● **Given passage**:
───

The blog of the Urban Institute
December 19, 2014

Raising the standards of data journalism

December 19, 2014

Looking back, 2014 may be known as the Year of Data-Driven Journalism. Journalists’ use of more and better data will probably, ultimately lead to better stories and a better understanding of important issues, but there are some growing pains (for example, here, here, and here). As a social science researcher, some of these growing pains, well, just pain me.

Take Wednesday night’s post from Nate Silver at FiveThirtyEight on the decision by Sony Pictures to pull the Seth Rogen and James Franco movie The Interview. In it, Silver writes the following:

Both production budgets and Rotten Tomatoes ratings are predictive of box office grosses. A 1 percent gain in Rotten Tomatoes ratings is associated with a roughly $2 million increase in international box office gross (according to a linear regression analysis). And every additional $1 million in production budget translates to about $2 million more at the box office.

───

● **Data provided**:

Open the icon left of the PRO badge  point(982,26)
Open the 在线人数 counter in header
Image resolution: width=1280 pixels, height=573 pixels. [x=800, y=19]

───

● **Short problem**: Can you write the next few paragraphs of the blog post above on raising the standards of data journalism, starting after its last sentence?

● **Exercise answer**:
This is not merely a “correlation does not equal causation” critique. My more fundamental critique is: “Why are journalists less responsible for citation and documentation than researchers?” Any researcher in any field would be laughed out of the room if he or she were to run a regression without describing the method and at least providing a source for the data. Why are journalists who purport to be “driven by data” held to different standards? Why are we so keen on requiring journalists to source whom they interview, but not the data and methods they use?

I don’t know what data Silver used here (it might be the table of 22 data points shown earlier in the story), but my guess is that he ran some simple linear regression of box office grosses on Rotten Tomatoes ratings (which also leads me to believe that his conclusion above is a percentage point change, not a percent change). A natural question to ask is why use box office grosses rather than profitability in the first place? Isn’t it important to distinguish between two movies that have same exact Rotten Tomatoes score, but one made a profit of $100 million while the other lost $100 million? That said, the simple correlation also misses an awful lot of other aspects of movie profitability: release date, popularity of the main stars, production costs, type of production (explosions are really expensive), type of movie, film rating, and even weather and sporting events on opening weekend.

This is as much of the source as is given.